▶ [What the exercise asks]: Take the listing below and print exactly the lines starting at the line containing "Task: Toggle the Electronic Worksheet switch" and ending at the line containing "831x575 pixels.", both ends included, and no others.

▶ [Supplied material]:
'''
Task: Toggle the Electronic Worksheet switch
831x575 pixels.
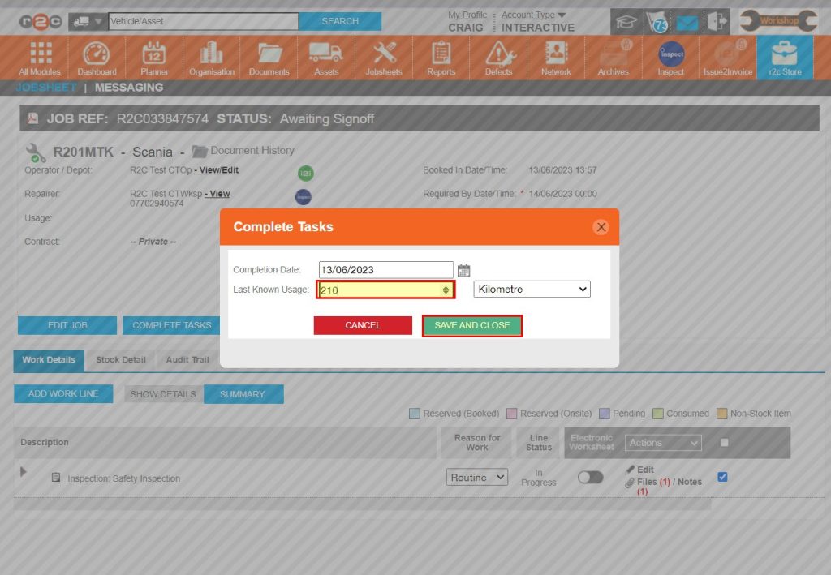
'''
'''
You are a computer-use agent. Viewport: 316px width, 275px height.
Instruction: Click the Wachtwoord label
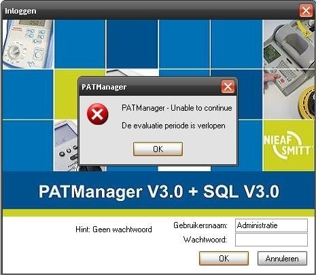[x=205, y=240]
'''
▶ [Answer box]:
Task: Toggle the Electronic Worksheet switch
831x575 pixels.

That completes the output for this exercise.